INSTRUCTIONS FOR THE TASK - Locate the string "computer" throughout the material and copy every line in which it occurs.
Segment Open
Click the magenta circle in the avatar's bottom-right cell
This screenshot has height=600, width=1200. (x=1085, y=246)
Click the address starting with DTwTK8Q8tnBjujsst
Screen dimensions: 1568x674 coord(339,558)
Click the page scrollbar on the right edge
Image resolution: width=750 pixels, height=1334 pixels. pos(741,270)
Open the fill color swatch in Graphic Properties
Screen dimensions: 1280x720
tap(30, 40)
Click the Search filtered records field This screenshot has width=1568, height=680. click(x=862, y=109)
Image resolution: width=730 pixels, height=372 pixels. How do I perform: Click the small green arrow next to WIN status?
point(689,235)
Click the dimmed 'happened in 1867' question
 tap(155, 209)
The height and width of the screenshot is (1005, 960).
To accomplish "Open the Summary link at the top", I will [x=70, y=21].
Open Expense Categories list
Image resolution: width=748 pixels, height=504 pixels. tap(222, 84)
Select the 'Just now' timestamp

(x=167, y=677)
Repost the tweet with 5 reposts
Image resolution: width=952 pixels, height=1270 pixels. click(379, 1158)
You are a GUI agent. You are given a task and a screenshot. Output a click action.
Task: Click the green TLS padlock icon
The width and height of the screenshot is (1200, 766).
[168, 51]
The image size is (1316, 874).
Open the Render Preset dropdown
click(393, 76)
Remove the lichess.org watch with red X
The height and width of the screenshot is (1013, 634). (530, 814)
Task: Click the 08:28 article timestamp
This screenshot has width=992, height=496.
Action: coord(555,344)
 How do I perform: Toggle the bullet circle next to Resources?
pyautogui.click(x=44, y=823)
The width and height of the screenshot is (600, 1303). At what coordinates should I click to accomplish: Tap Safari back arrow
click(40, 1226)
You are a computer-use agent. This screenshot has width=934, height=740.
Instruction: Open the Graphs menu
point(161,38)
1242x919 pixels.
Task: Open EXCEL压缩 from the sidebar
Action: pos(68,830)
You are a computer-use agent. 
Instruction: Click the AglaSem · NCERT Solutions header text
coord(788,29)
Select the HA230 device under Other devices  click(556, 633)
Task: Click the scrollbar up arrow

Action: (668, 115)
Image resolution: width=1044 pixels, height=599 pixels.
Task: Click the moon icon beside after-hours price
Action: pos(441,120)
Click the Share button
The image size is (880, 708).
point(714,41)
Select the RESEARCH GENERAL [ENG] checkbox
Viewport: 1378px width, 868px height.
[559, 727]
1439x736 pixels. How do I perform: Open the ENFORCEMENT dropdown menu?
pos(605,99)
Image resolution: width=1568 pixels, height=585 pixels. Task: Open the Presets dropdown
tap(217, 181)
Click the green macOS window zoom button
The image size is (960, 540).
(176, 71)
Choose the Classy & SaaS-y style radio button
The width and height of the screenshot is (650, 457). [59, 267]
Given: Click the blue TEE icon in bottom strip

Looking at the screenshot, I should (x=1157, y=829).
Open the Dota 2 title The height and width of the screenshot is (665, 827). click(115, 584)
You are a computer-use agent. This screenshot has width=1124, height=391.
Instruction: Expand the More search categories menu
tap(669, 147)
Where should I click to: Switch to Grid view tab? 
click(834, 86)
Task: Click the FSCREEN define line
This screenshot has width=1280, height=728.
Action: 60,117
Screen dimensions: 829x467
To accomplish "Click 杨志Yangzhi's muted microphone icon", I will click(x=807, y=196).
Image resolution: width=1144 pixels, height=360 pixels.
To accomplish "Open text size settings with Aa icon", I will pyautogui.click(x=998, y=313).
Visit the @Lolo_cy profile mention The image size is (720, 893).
Segment Closed
THE ANSWER -
You are a computer-use agent. This screenshot has width=934, height=740.
You are a computer-use agent. 
You are a computer-use agent. This screenshot has width=1124, height=391.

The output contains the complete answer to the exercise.